* Your goal
What is needed is a word-for-word transcription of every record below.

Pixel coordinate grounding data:
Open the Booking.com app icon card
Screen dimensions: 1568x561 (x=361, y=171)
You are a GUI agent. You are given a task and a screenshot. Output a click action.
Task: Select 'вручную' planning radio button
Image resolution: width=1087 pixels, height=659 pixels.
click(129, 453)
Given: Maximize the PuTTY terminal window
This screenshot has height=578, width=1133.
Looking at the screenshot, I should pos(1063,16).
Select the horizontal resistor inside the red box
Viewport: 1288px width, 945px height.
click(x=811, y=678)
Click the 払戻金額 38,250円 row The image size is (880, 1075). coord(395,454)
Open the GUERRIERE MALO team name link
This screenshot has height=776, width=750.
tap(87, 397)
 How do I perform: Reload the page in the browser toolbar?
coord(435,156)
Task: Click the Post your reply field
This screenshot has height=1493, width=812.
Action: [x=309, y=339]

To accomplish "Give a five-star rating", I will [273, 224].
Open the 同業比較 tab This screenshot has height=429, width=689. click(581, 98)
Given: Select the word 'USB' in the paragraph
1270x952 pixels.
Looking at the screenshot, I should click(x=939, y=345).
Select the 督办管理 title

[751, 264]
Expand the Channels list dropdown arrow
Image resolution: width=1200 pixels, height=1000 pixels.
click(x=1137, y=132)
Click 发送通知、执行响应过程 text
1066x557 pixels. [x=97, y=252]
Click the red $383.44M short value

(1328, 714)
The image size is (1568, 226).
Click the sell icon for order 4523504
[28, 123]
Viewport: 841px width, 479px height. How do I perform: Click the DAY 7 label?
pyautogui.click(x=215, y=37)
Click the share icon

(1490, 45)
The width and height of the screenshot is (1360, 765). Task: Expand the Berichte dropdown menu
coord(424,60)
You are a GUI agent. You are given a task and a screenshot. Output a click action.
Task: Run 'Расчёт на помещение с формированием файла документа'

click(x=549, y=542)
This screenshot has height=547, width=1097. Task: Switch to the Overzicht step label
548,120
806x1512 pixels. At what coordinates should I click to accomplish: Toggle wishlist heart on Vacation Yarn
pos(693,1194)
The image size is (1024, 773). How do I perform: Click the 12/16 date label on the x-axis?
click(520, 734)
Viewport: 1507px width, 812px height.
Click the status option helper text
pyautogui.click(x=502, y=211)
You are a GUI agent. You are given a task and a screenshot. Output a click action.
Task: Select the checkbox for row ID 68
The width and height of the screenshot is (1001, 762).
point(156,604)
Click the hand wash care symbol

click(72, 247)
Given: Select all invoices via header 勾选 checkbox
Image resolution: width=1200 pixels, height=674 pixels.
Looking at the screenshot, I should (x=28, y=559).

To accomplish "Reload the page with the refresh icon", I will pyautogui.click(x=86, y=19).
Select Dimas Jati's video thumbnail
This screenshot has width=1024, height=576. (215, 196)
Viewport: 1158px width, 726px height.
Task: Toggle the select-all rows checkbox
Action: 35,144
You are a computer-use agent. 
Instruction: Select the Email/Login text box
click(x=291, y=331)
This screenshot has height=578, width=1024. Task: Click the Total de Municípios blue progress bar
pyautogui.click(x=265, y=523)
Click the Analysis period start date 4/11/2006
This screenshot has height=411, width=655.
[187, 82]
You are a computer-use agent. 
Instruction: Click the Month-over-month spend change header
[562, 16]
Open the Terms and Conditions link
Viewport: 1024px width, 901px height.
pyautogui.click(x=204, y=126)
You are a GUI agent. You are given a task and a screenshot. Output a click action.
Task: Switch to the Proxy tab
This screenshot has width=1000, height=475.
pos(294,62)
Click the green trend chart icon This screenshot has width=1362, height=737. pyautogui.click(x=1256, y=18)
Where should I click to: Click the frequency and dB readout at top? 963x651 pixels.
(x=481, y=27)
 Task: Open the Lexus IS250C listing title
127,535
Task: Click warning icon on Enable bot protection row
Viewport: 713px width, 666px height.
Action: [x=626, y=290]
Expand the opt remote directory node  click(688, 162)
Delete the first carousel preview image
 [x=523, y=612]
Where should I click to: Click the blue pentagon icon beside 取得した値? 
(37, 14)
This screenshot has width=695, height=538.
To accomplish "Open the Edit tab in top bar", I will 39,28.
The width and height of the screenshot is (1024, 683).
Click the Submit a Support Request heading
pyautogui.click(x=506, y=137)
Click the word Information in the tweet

* Result of the exercise
Open the Booking.com app icon card
Screen dimensions: 1568x561 (x=361, y=171)
You are a GUI agent. You are given a task and a screenshot. Output a click action.
Task: Select 'вручную' planning radio button
Image resolution: width=1087 pixels, height=659 pixels.
click(129, 453)
Given: Maximize the PuTTY terminal window
This screenshot has height=578, width=1133.
Looking at the screenshot, I should pos(1063,16).
Select the horizontal resistor inside the red box
Viewport: 1288px width, 945px height.
click(x=811, y=678)
Click the 払戻金額 38,250円 row The image size is (880, 1075). coord(395,454)
Open the GUERRIERE MALO team name link
This screenshot has height=776, width=750.
tap(87, 397)
 How do I perform: Reload the page in the browser toolbar?
coord(435,156)
Task: Click the Post your reply field
This screenshot has height=1493, width=812.
Action: [x=309, y=339]

To accomplish "Give a five-star rating", I will [273, 224].
Open the 同業比較 tab This screenshot has height=429, width=689. click(581, 98)
Given: Select the word 'USB' in the paragraph
1270x952 pixels.
Looking at the screenshot, I should click(x=939, y=345).
Select the 督办管理 title

[751, 264]
Expand the Channels list dropdown arrow
Image resolution: width=1200 pixels, height=1000 pixels.
click(x=1137, y=132)
Click 发送通知、执行响应过程 text
1066x557 pixels. [x=97, y=252]
Click the red $383.44M short value

(1328, 714)
The image size is (1568, 226).
Click the sell icon for order 4523504
[28, 123]
Viewport: 841px width, 479px height. How do I perform: Click the DAY 7 label?
pyautogui.click(x=215, y=37)
Click the share icon

(1490, 45)
The width and height of the screenshot is (1360, 765). Task: Expand the Berichte dropdown menu
coord(424,60)
You are a GUI agent. You are given a task and a screenshot. Output a click action.
Task: Run 'Расчёт на помещение с формированием файла документа'

click(x=549, y=542)
This screenshot has height=547, width=1097. Task: Switch to the Overzicht step label
548,120
806x1512 pixels. At what coordinates should I click to accomplish: Toggle wishlist heart on Vacation Yarn
pos(693,1194)
The image size is (1024, 773). How do I perform: Click the 12/16 date label on the x-axis?
click(520, 734)
Viewport: 1507px width, 812px height.
Click the status option helper text
pyautogui.click(x=502, y=211)
You are a GUI agent. You are given a task and a screenshot. Output a click action.
Task: Select the checkbox for row ID 68
The width and height of the screenshot is (1001, 762).
point(156,604)
Click the hand wash care symbol

click(72, 247)
Given: Select all invoices via header 勾选 checkbox
Image resolution: width=1200 pixels, height=674 pixels.
Looking at the screenshot, I should (x=28, y=559).

To accomplish "Reload the page with the refresh icon", I will pyautogui.click(x=86, y=19).
Select Dimas Jati's video thumbnail
This screenshot has width=1024, height=576. (215, 196)
Viewport: 1158px width, 726px height.
Task: Toggle the select-all rows checkbox
Action: 35,144
You are a computer-use agent. 
Instruction: Select the Email/Login text box
click(x=291, y=331)
This screenshot has height=578, width=1024. Task: Click the Total de Municípios blue progress bar
pyautogui.click(x=265, y=523)
Click the Analysis period start date 4/11/2006
This screenshot has height=411, width=655.
[187, 82]
You are a computer-use agent. 
Instruction: Click the Month-over-month spend change header
[562, 16]
Open the Terms and Conditions link
Viewport: 1024px width, 901px height.
pyautogui.click(x=204, y=126)
You are a GUI agent. You are given a task and a screenshot. Output a click action.
Task: Switch to the Proxy tab
This screenshot has width=1000, height=475.
pos(294,62)
Click the green trend chart icon This screenshot has width=1362, height=737. pyautogui.click(x=1256, y=18)
Where should I click to: Click the frequency and dB readout at top? 963x651 pixels.
(x=481, y=27)
 Task: Open the Lexus IS250C listing title
127,535
Task: Click warning icon on Enable bot protection row
Viewport: 713px width, 666px height.
Action: [x=626, y=290]
Expand the opt remote directory node  click(688, 162)
Delete the first carousel preview image
 [x=523, y=612]
Where should I click to: Click the blue pentagon icon beside 取得した値? 
(37, 14)
This screenshot has width=695, height=538.
To accomplish "Open the Edit tab in top bar", I will 39,28.
The width and height of the screenshot is (1024, 683).
Click the Submit a Support Request heading
pyautogui.click(x=506, y=137)
Click the word Information in the tweet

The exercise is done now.